Friday, 22 de November de 2024 ISSN 1519-7670 - Ano 24 - nº 1315

A cultura da inutilidade

A blogueira Raquel Pacheco, a Bruna Surfistinha, que atraiu a atenção da mídia nacional e até internacional nos últimos meses, deve se tornar descartável com a nova corrida pela vida das celebridades instantâneas. Em janeiro de 2006, começa o Big Brother Brasil – pauta exaustiva da imprensa todos os anos. O show de estereótipos fabricados em série, na TV Globo, atrai curiosos ávidos por uma cultura inútil assim como o blog da ex-prostituta Bruna Surfistinha, autora do livro O doce veneno do escorpião – O diário de uma garota de programa.

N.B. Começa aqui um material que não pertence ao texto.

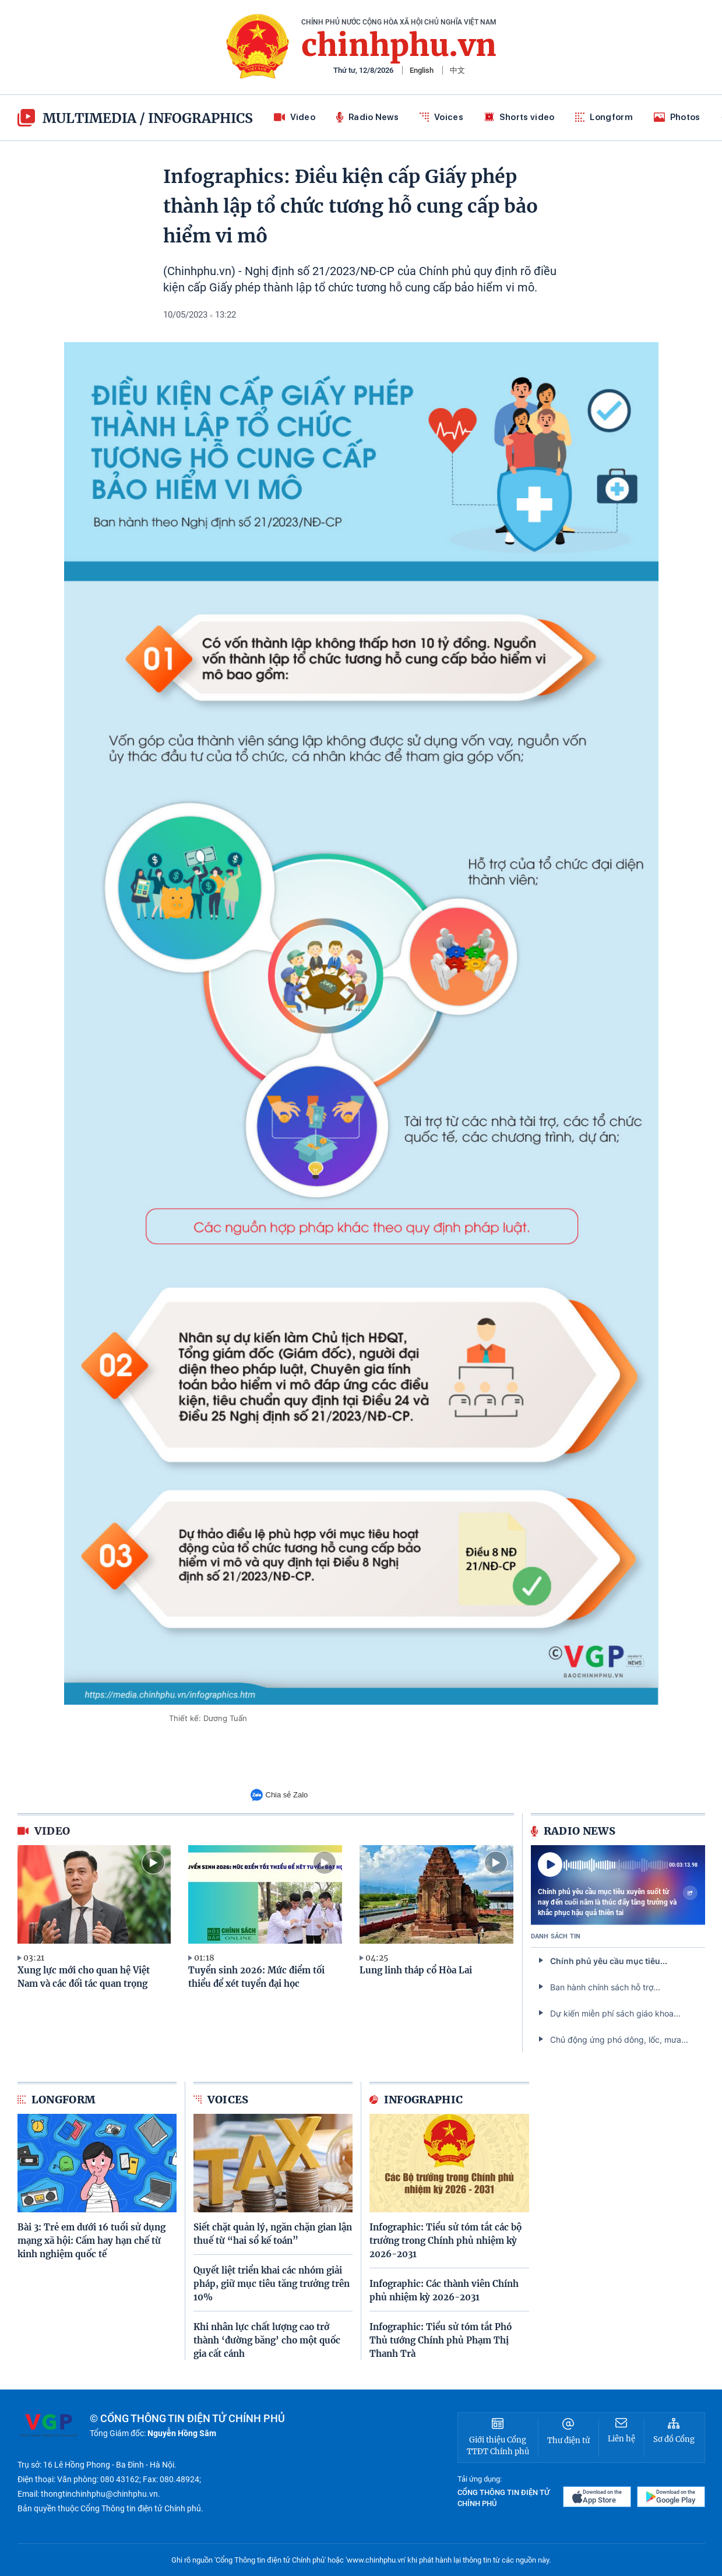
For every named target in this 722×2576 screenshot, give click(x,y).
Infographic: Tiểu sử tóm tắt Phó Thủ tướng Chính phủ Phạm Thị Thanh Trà (440, 2340)
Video (295, 117)
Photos (677, 117)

A ex-prostituta goza de um big brother exclusivo: o seu blog na internet. Nele, Surfistinha é a única protagonista observada. Antes da decisão de abandonar a prostituição, ela até narrava histórias com os homens que transava – meros coadjuvantes anônimos que ganhavam mais ou menos carinhas no blog dependendo do desempenho sexual. Quando deixou a prostituição, começou a contar na internet a rotina com o namorado, agenda de entrevistas, participação em evento beneficente e os novos projetos como escrever outro livro e montar uma sociedade para vender sabonetes – enfim, histórias que qualquer ex-garota de programa, ex-dançarina ou ex-qualquer coisa poderiam narrar… Temas absolutamente irrelevantes para o país, mas que atraem os bisbilhoteiros.

Condição prévia

O Big Brother, ao contrário do blog, tem vários personagens. Eles são transformados em heróis ou vilões no imaginário popular todos os dias. São anônimos que aceitam falar de suas intimidades para milhões de telespectadores e passar vários vexames por causa de futricas – parte do próprio jogo no programa. Tudo pela fama e pela promessa do dinheiro fácil.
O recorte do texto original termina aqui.